While Jadeja dealt in boundaries, Yadav kept the scoreboard ticking in one and twos. The duo, for that matter, complimented each other well.

Amidst all this, Jayant scored his maiden half-century, inclusive of 5 boundaries only 5.

Two boundaries came off Anderson: the first one was a push-drive down the ground, followed by a punch between point and cover-point.

The third was a long hop off Rashid, followed by another long hop. In fact, he is as good on the front-foot as he is on the back-foot. He neither leans forward for every delivery nor does he have any trigger movement. In short, he is rock solid at the crease.

His fifth and final boundary, nonetheless, was a thick outside edge past the wicketkeeper.

Now let’s walk through how he batted with the tail.

When Jadeja went back to the pavilion, the scorecard read 381 for 8.

Given India have only 2 wickets in hand, any specialist batsman would try to score runs at a brisk rate. But Jayant has a calm head over his shoulders. He played on England’s mind, keeping Umesh Yadav off the crease and dealing in one or twos every over.

Even though the Indian winter has begun, the conditions were hot for the Englishmen. If you thought Mohali’s weather was pleasant, there were plenty of shirtless men in the Barmy Army. It was past 13.00 hours, and England were on the field for the consecutive day.

Jayant’s resilience got under England’s skin. He did not hustle. He simply kept his cool at the crease and spent as much time he could in the middle, for he knew India had acquired enough lead. Eventually, he was dismissed for 55, adding 33 runs with Umesh for the 9th wicket.

So far, so good! Jayant has already showed his character, even at crucial juncture.
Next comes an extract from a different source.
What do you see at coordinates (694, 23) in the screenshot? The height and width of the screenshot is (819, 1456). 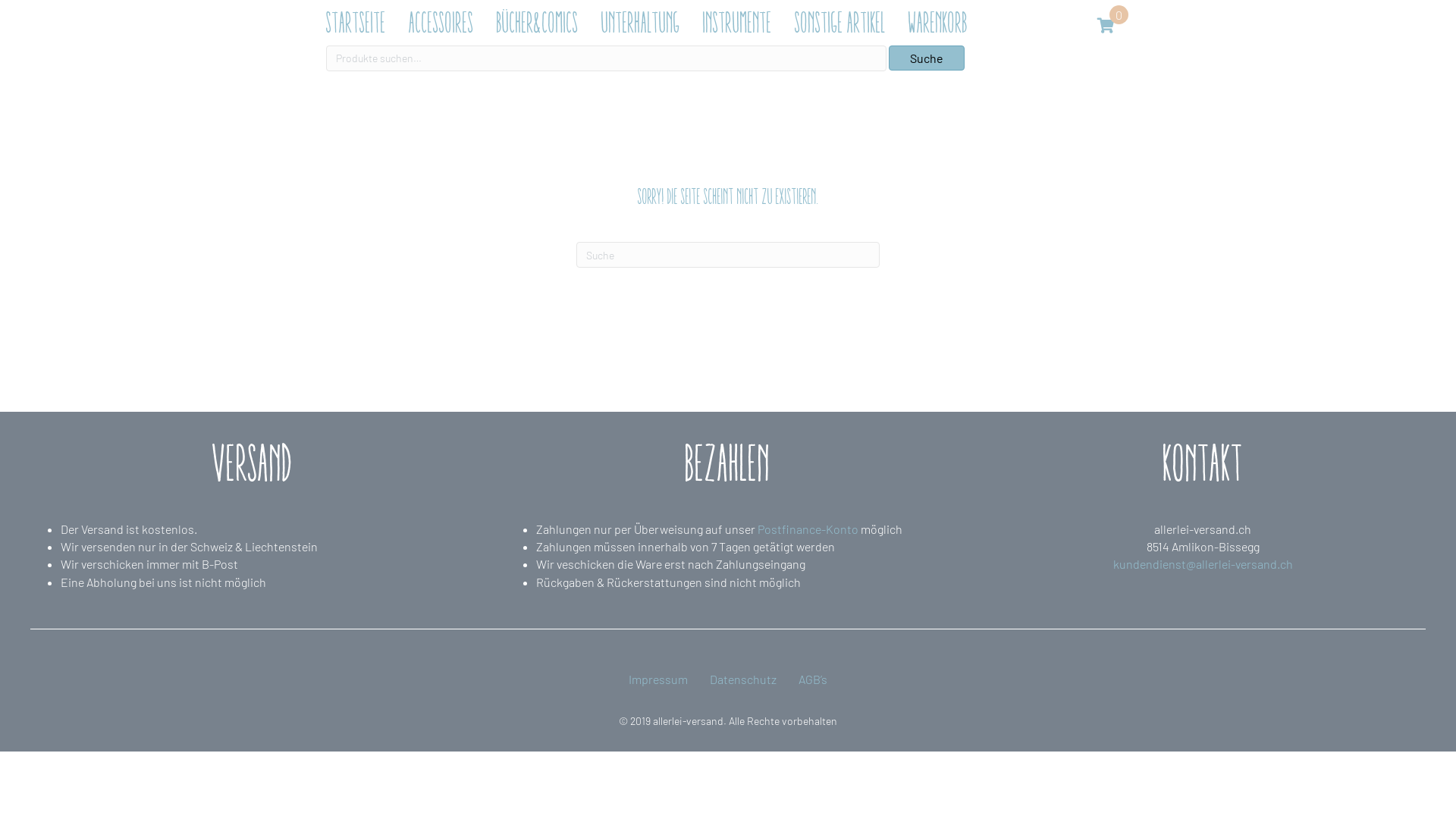 I see `'Instrumente'` at bounding box center [694, 23].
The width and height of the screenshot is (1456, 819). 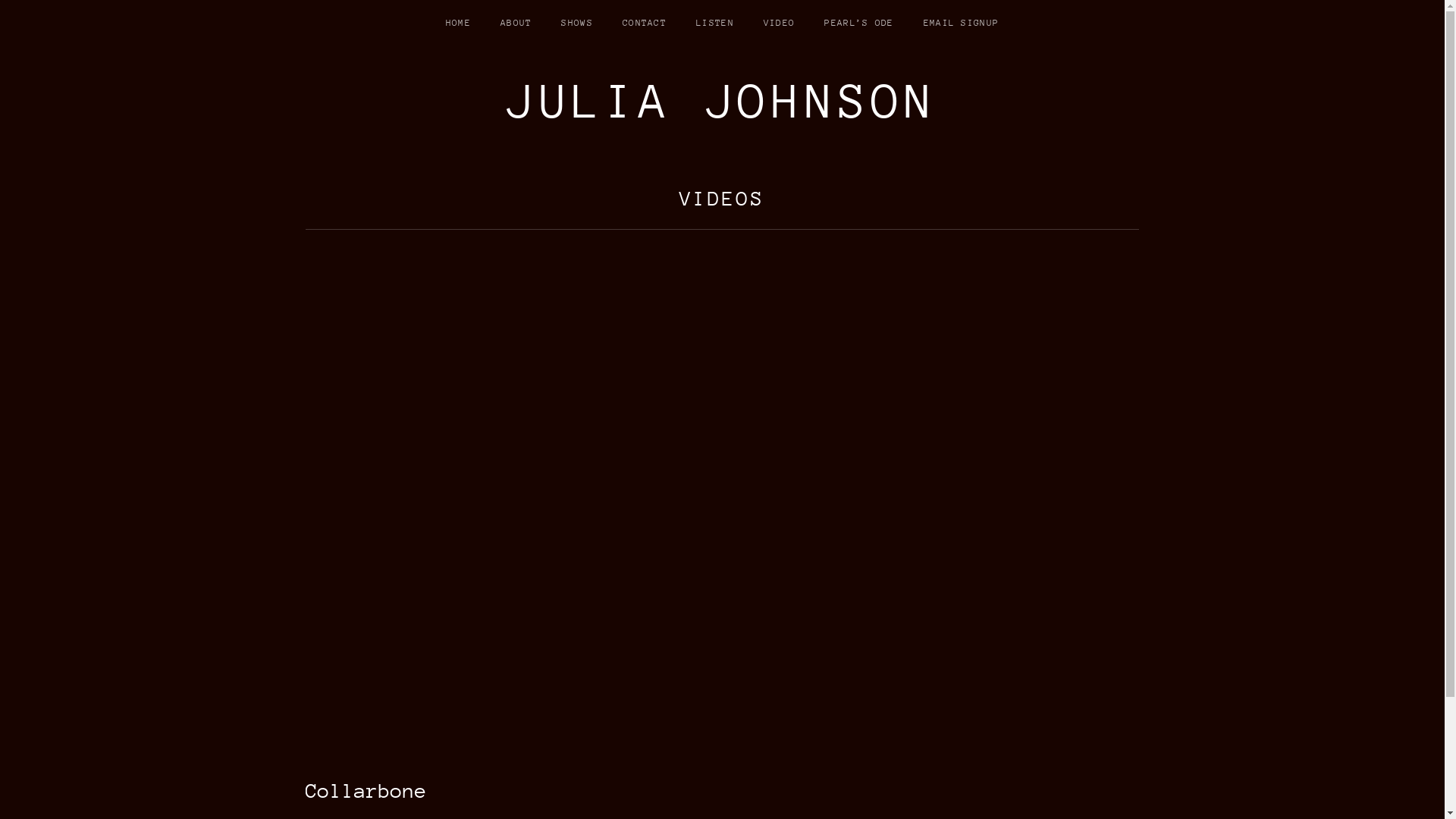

He, to put things into perspective, is a bright aspect for India in the long run. Why, you ask?

When India play abroad, they often play only a spinner. No doubt that Ashwin will feature in the playing XI. But India don’t have someone like Virender Sehwag or Sachin Tendulkar to roll over his arm in the time of need.

By all means, Jayant is a full-time batsman, a full-time bowler. No, he is not another Ashwin in the making. But, like Ashwin, he is a potential all-rounder, who can add value in the team. Why, you ask?

Barring the innings at Lord’s, Jadeja has not been imperative with the bat overseas not even in the West Indies.

On the other hand, Kohli fancies playing a five-bowler strategy. With three seamers, an Ashwin (because he is a brand) and an all-rounder in Jayant would make India a fierce force to reckon with, won’t it?